In a new web video, East Rock Alderman Justin Elicker breaks down the mayor’s proposed $486.8 million budget and says the city is going about it all wrong.
In a 9‑minute video he posted to YouTube on Monday, Elicker uses graphs and pie charts to patiently explain what goes into the crafting the annual city budget.
Click the play arrow to watch.
Each year, Elicker says, the public debate about the budget focuses on the general fund — the day-to-day immediate expenses that keep the city functioning. That’s a misguided approach, he says in the video. The city needs to take a longer view and look at what big capital spending projects will mean in terms of increases in debt payments in the years to come.
If the city had done that 10 years ago, when debt service, medical benefits and pensions were only 23 percent of the budget, those items might not be up to 35 percent now, Elicker argues. If they had stayed constant at 23 percent, the city would have an extra $62 million on hand right now.
“But we didn’t do that in 2001,” Elicker says in the video. “Why don’t we do it today, so that in 2016 or 2021 we have a fiscally healthy city and some money in the bank?”
The mayor’s proposed budget this year includes borrowing $78 million in capital funds, largely to pay for school construction projects, Elicker says. “Seventy-eight million is larger than any capital expenditure in the last decade. What is this going to do to our debt payments down the road?”
It’s not a simple problem, Elicker acknowledges. And the city has benefited from borrowing in the past, with beautiful new schools, for instance.
“The important thing is balance,” he says. “It’s time we came back into balance.”
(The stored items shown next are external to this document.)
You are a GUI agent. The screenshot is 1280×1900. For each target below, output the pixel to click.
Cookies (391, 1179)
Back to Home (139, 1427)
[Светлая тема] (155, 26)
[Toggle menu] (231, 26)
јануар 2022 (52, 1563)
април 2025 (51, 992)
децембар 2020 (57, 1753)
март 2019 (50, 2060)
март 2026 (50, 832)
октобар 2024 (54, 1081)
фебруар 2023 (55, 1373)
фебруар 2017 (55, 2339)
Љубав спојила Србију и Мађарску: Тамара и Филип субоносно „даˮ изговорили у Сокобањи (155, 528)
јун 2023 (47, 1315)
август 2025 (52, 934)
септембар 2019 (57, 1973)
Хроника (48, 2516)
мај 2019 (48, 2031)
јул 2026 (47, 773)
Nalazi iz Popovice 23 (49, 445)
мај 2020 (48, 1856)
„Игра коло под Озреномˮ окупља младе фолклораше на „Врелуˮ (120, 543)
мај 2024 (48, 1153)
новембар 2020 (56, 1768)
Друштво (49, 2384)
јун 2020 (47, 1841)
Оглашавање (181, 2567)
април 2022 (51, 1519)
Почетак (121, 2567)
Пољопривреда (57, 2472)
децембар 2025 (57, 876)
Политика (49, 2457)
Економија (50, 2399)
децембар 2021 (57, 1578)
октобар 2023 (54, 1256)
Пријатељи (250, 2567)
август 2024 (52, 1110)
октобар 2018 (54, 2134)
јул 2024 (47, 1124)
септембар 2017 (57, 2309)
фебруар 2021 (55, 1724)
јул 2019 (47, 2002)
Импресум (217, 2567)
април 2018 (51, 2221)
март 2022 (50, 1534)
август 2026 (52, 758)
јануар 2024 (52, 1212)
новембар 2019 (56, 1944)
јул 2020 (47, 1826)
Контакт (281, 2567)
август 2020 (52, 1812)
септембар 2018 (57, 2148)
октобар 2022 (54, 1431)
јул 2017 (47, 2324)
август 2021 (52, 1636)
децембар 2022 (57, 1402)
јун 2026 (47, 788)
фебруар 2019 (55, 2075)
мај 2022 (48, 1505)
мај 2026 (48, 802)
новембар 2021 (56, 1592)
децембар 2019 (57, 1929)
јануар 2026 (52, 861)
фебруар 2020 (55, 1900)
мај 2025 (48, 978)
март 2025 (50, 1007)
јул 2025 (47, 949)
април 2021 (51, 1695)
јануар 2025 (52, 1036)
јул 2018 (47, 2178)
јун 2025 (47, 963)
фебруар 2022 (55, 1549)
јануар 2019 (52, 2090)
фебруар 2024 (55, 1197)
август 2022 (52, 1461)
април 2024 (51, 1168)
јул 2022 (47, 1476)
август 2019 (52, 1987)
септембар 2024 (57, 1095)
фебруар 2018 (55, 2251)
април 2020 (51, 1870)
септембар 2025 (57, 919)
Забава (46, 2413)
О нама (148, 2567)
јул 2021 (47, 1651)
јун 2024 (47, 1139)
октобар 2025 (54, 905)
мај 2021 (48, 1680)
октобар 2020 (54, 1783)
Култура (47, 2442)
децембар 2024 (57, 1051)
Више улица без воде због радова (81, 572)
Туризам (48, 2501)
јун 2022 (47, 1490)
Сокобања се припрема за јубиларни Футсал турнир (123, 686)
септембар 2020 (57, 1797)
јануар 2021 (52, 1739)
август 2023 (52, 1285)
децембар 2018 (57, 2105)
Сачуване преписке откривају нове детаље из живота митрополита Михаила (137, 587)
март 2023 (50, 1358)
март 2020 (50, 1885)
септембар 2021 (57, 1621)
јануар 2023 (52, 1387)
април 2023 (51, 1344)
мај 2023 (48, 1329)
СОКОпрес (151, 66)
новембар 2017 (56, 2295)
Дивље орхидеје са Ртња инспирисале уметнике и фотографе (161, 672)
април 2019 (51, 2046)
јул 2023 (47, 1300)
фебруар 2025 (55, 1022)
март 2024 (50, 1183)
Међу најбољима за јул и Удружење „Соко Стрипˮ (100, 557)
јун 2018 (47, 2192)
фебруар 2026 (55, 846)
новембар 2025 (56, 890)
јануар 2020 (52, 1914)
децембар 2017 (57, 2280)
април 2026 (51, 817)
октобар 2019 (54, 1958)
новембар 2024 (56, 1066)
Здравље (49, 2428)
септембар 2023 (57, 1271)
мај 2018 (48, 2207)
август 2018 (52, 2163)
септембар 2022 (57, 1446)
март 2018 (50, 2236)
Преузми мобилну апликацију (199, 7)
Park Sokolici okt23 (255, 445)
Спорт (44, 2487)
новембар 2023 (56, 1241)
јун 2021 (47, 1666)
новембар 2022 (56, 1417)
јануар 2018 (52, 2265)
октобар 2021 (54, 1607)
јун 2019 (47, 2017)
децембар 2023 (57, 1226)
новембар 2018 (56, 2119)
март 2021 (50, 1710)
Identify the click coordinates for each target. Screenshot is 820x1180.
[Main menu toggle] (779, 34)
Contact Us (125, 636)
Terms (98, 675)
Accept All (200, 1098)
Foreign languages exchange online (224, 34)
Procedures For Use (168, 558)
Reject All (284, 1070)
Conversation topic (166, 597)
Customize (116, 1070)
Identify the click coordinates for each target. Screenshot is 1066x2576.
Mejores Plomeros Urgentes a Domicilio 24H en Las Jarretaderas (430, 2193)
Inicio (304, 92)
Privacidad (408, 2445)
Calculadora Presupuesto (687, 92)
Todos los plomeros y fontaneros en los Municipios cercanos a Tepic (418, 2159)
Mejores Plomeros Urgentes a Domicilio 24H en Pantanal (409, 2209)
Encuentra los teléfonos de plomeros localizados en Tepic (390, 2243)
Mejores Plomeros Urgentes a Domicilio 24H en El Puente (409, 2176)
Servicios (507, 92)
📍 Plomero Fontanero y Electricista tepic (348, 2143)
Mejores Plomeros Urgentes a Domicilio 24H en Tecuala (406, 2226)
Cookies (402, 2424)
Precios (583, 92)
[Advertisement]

It’s time people stop focusing so much on items like library hours and the annual Christmas tree, which account for only a fraction of the budget each year, Elicker says.
“It’s time we address the systematic long-term problems in our budget and embrace a long-term vision for the city,” he concludes.
Elicker does not say in the video specifically what “embrace” would mean in terms of actual changes to the proposed budget currently before the Board of Aldermen’s Finance Committee.